Timoléon était fils de Timodème et de Démariste, personnes de noble famille dans Corinthe. Amant passionné de sa patrie, il était d’une douceur singulière, sauf une haine violente contre la tyrannie et contre les méchants ; il était si heureusement né pour la guerre, et ses facultés se compensaient si bien, qu’il s’y distingua, dans sa jeunesse, par une prudence consommée, et que, dans sa vieillesse, il n’avait rien perdu de sa vigueur d’exécution. Il avait un frère aîné, Timophane, qui ne lui ressemblait en rien : c’était un écervelé, et qu’avait corrompu une folle ambition de se faire maître unique, que lui inspiraient des amis pervers, et les soldats étrangers dont il était sans cesse environné. Il avait montré dans les batailles une certaine audace, une intrépidité aventureuse : aussi donna-t-il à ses concitoyens une grande opinion de son courage et de son activité, et obtint-il plus d’une fois des commandements militaires. Il était secondé par Timoléon, qui couvrait ses fautes ou du moins en atténuait aux yeux la gravité, et qui relevait, qui faisait valoir les bonnes qualités qu’il avait reçues de la nature.

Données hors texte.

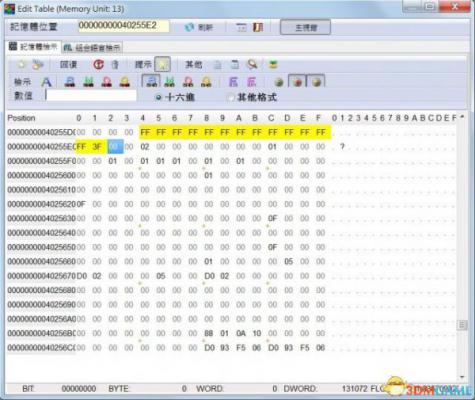Select the blue highlighted 00 byte cell
This screenshot has height=400, width=475.
point(115,147)
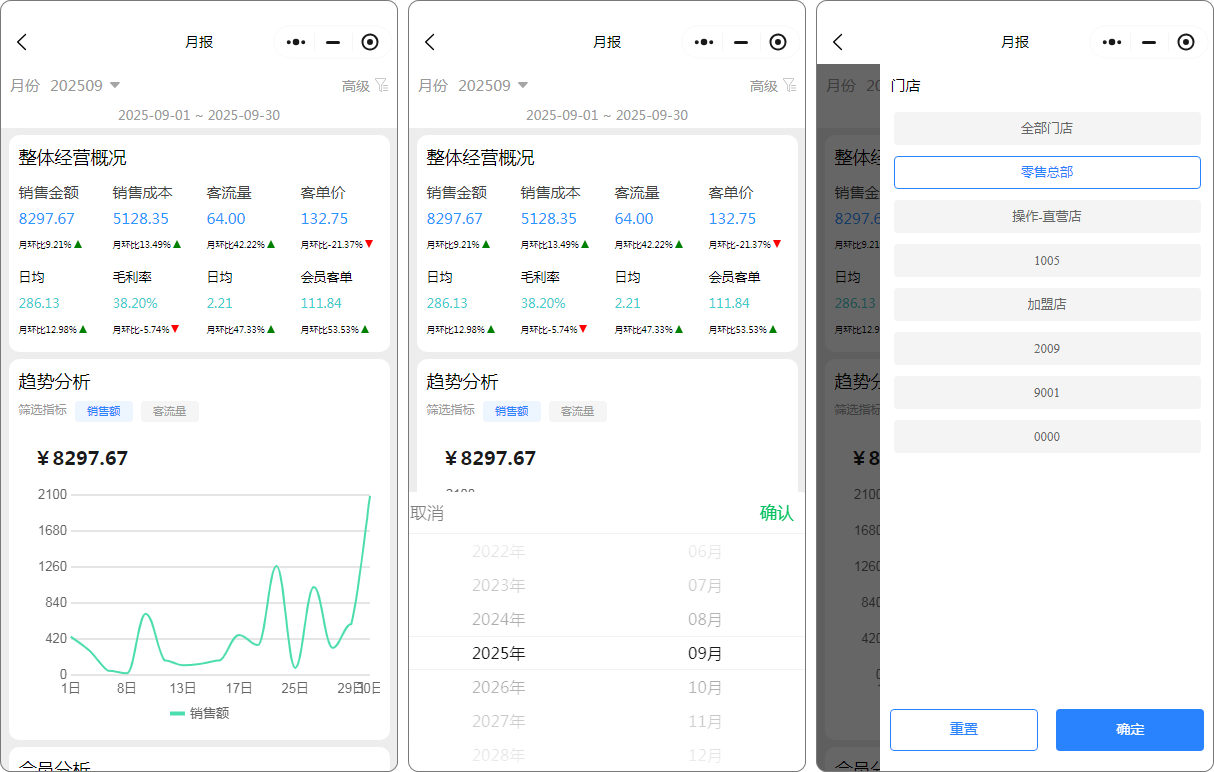The height and width of the screenshot is (772, 1214).
Task: Click the 全部门店 option in store list
Action: [x=1046, y=128]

Dans le combat que les Corinthiens livrèrent à ceux d’Argos et de Cléones, et où Timoléon servait dans les hoplites, Timophane, qui était à la tête de la cavalerie, courut un extrême danger. Son cheval fut blessé, et le jeta par terre au milieu des ennemis. Ses compagnons, pour la plupart, se dispersèrent sur-le-champ, mis en déroute par l’effroi ; un petit nombre tinrent bon, résistant à grand-peine à une troupe considérable. Timoléon, qui voit le péril de Timophane, court à son aide, le couvre de son bouclier ; il reçoit de tous côtés, et à bout portant, dans son corps, dans ses armes, des javelots, des coups d’épée ; mais il parvient, après de grands efforts, à repousser les ennemis et à sauver son frère.